*** Working data Section Begins ***

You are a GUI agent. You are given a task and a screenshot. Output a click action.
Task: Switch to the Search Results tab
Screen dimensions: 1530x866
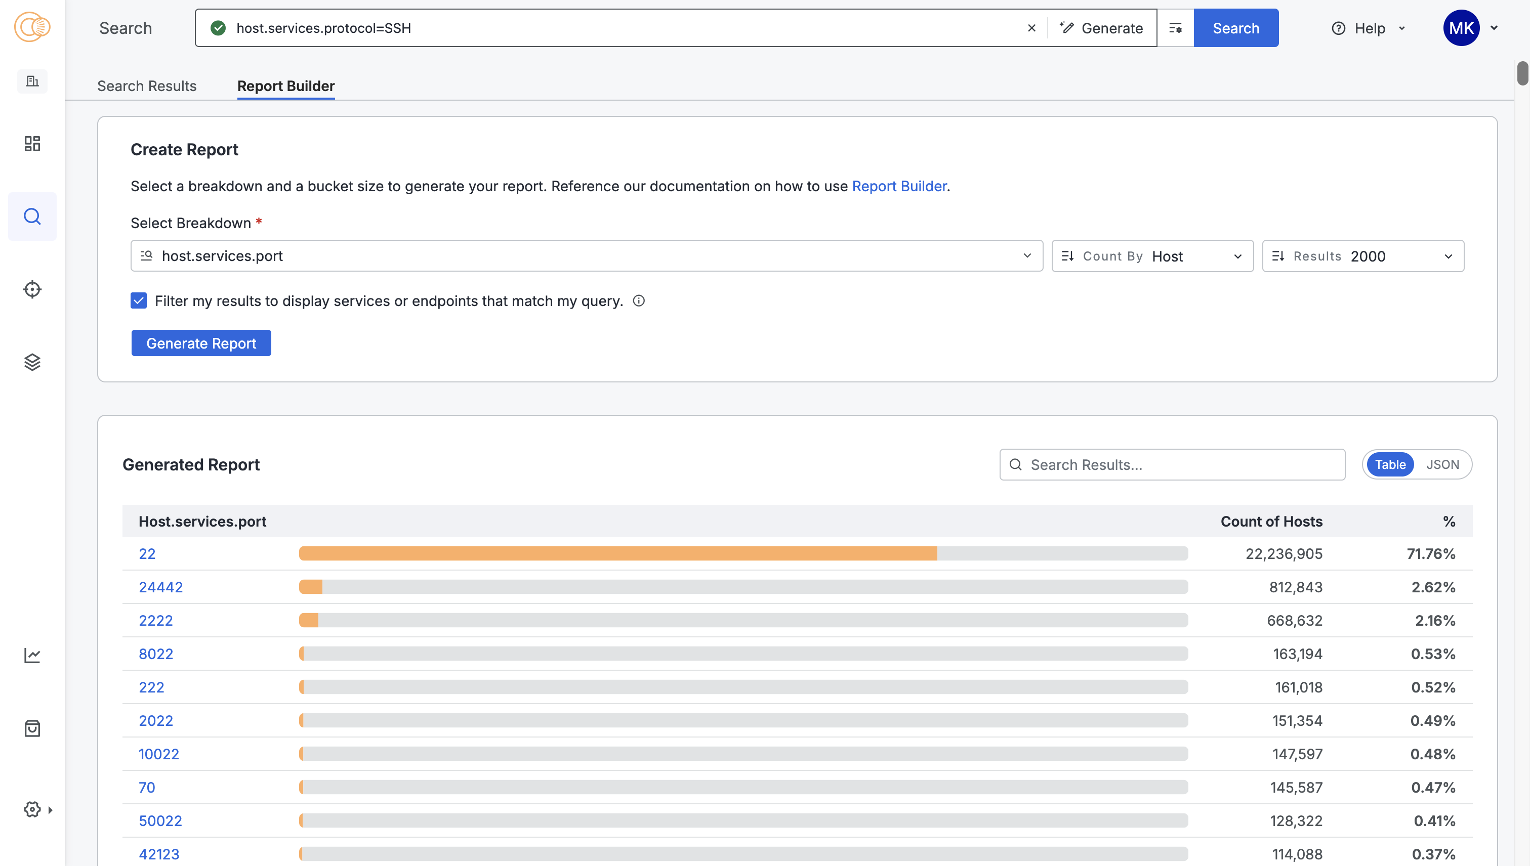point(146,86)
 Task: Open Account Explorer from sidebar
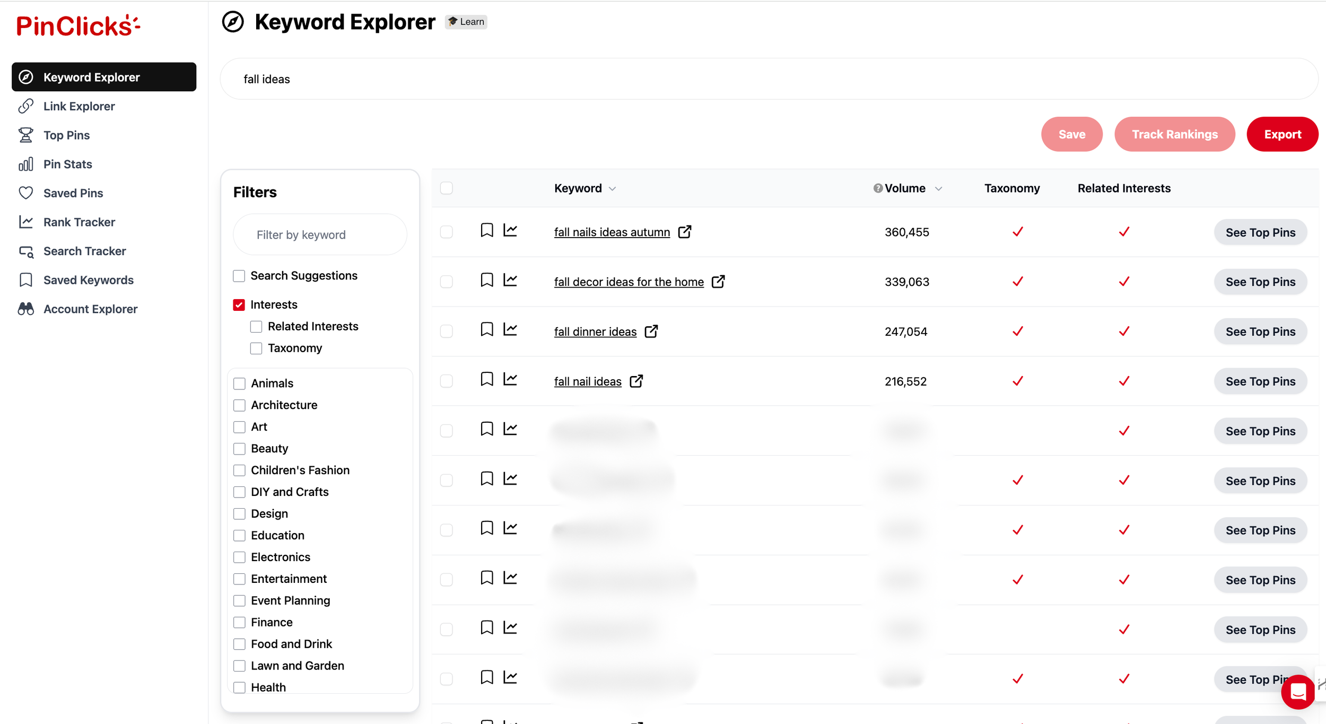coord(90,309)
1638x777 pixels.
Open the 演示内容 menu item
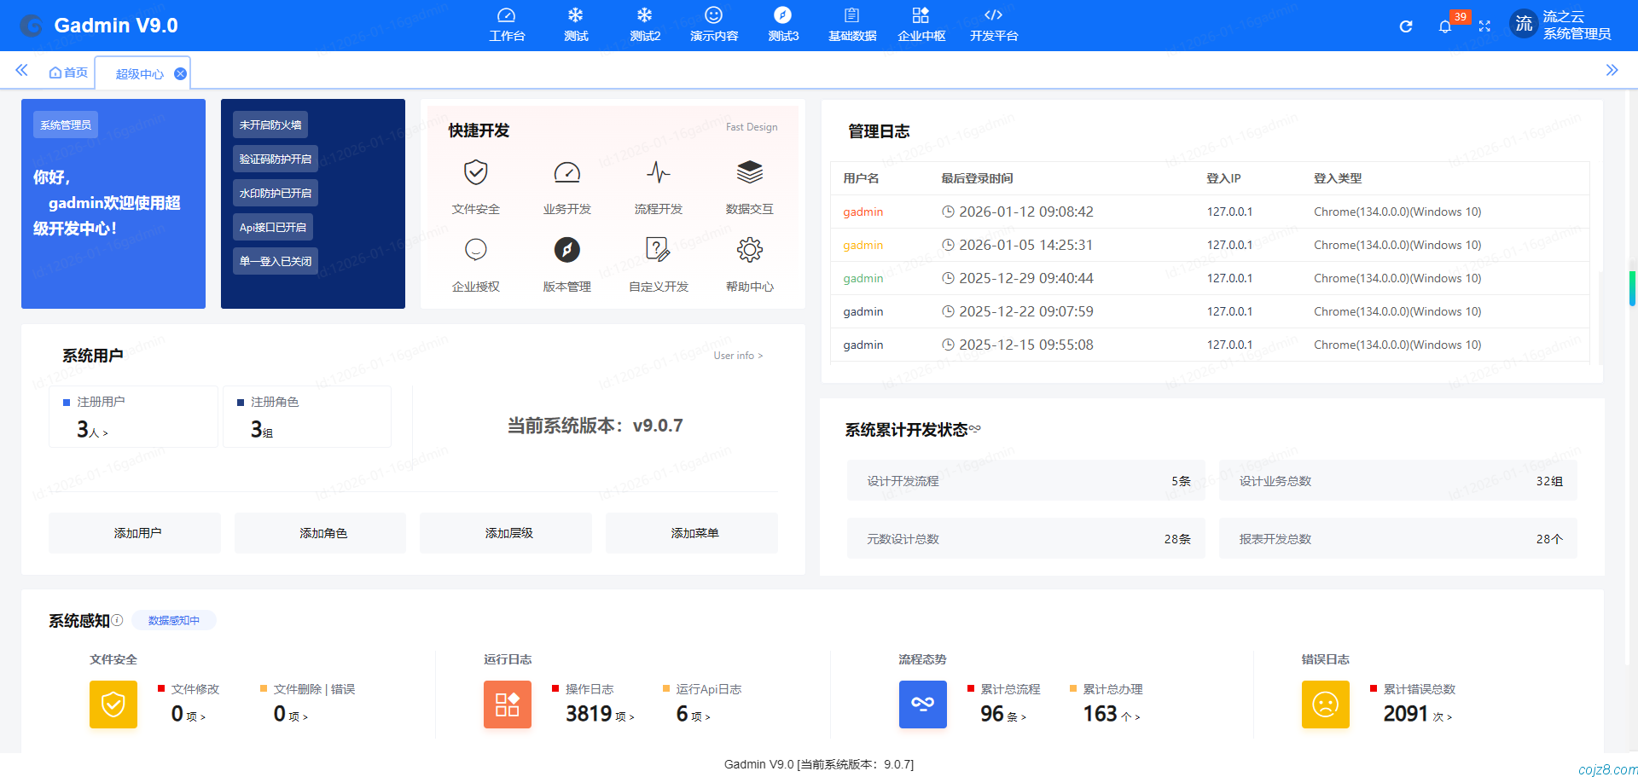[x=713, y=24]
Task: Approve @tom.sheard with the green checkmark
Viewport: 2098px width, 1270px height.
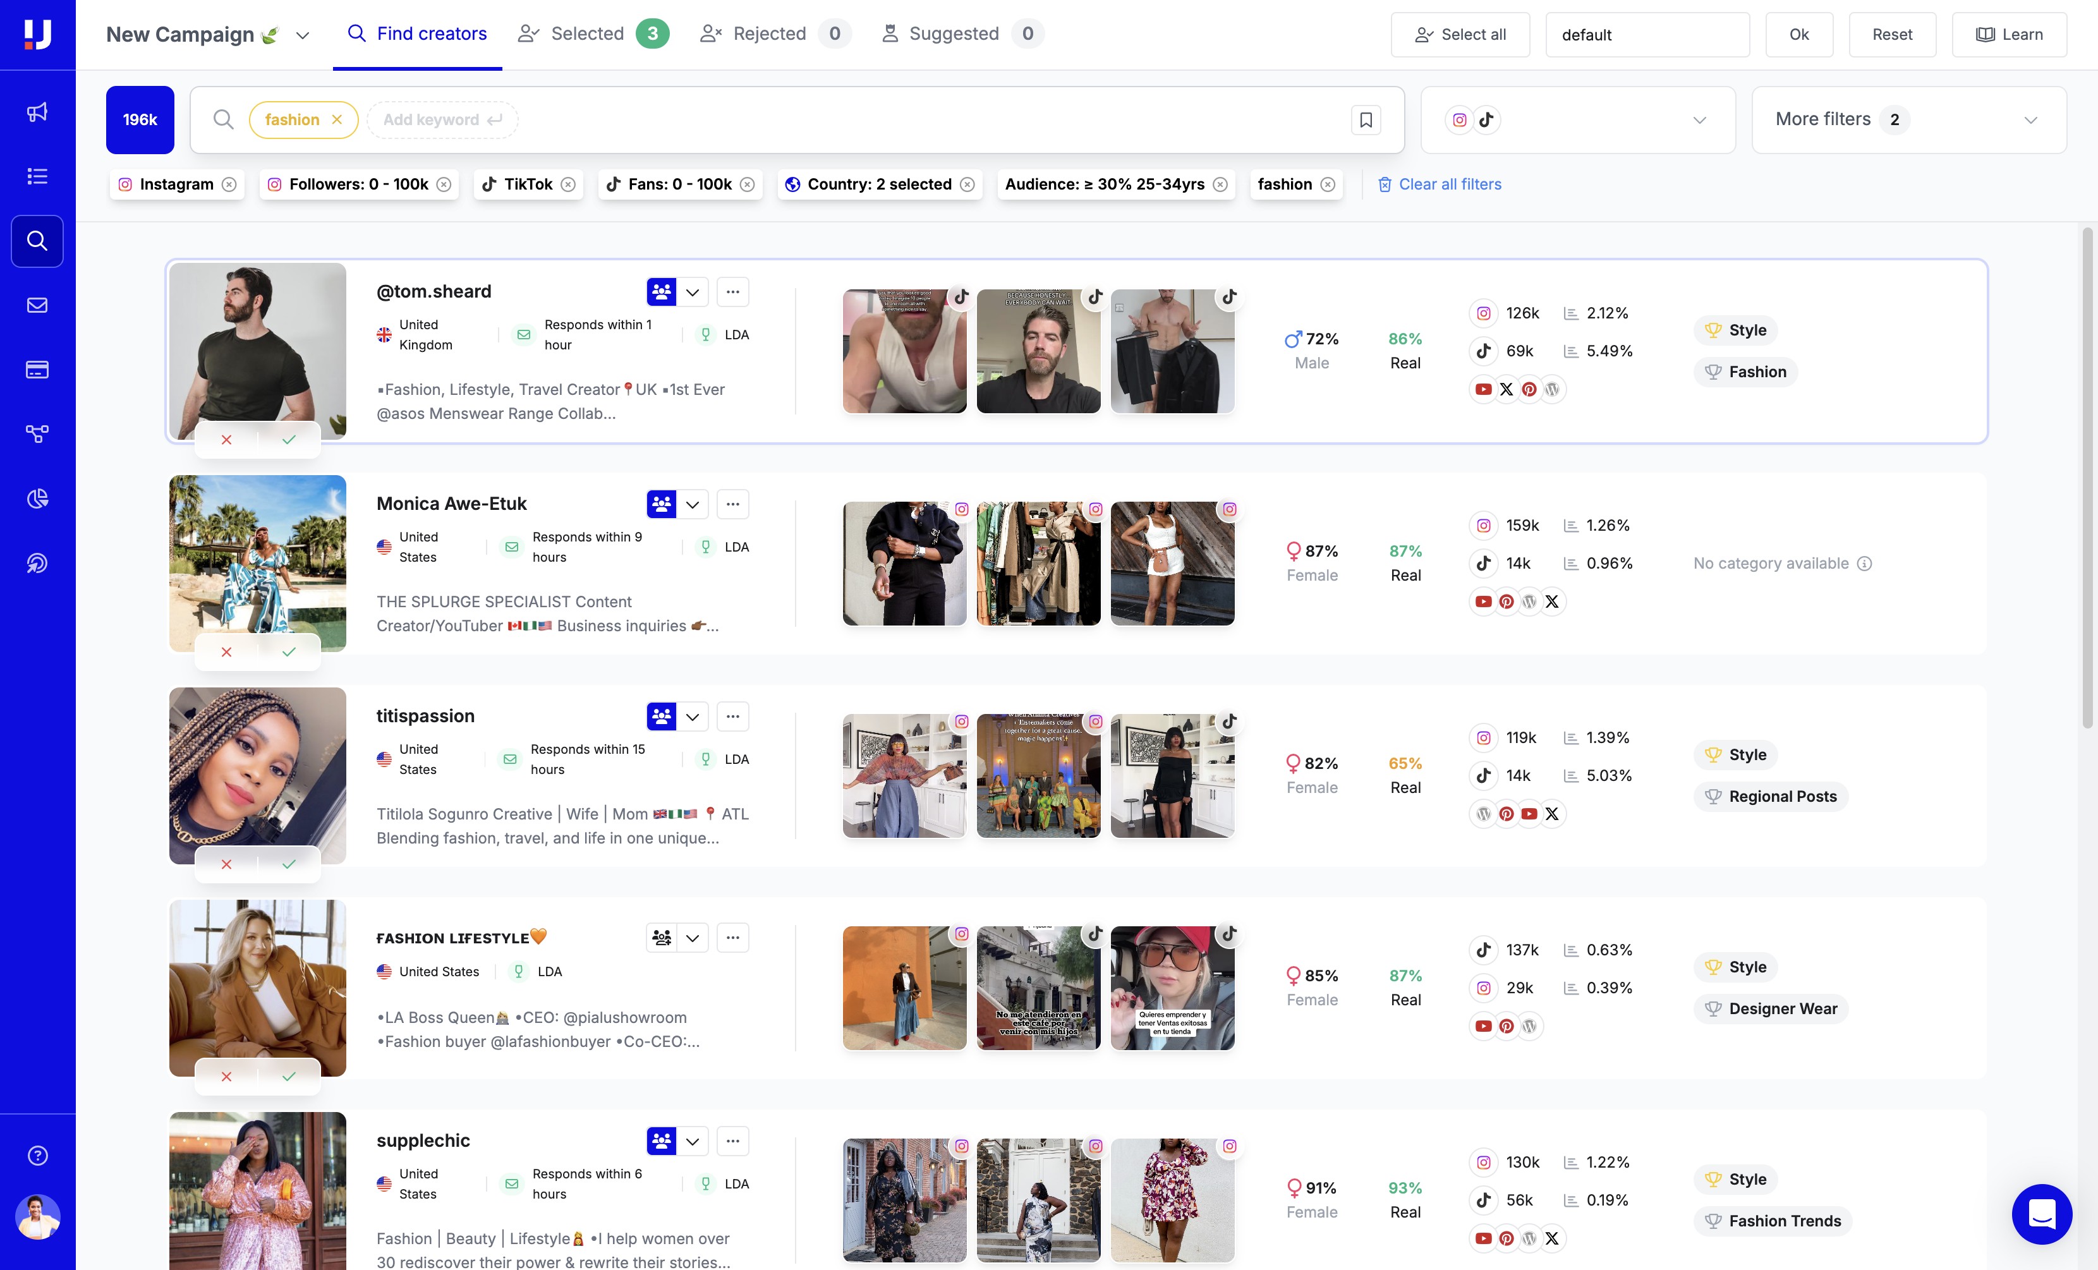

*** Working data Section Ends ***

The whole of the data above needs retyping exactly, with pictures omitted.

You are a GUI agent. You are given a task and a screenshot. Output a click action.
Task: Switch to the Search Results tab
Screen dimensions: 1530x866
point(146,86)
 Task: Open Account Explorer from sidebar
coord(90,309)
1638x777 pixels.
Open the 演示内容 menu item
[x=713, y=24]
Task: Approve @tom.sheard with the green checkmark
Viewport: 2098px width, 1270px height.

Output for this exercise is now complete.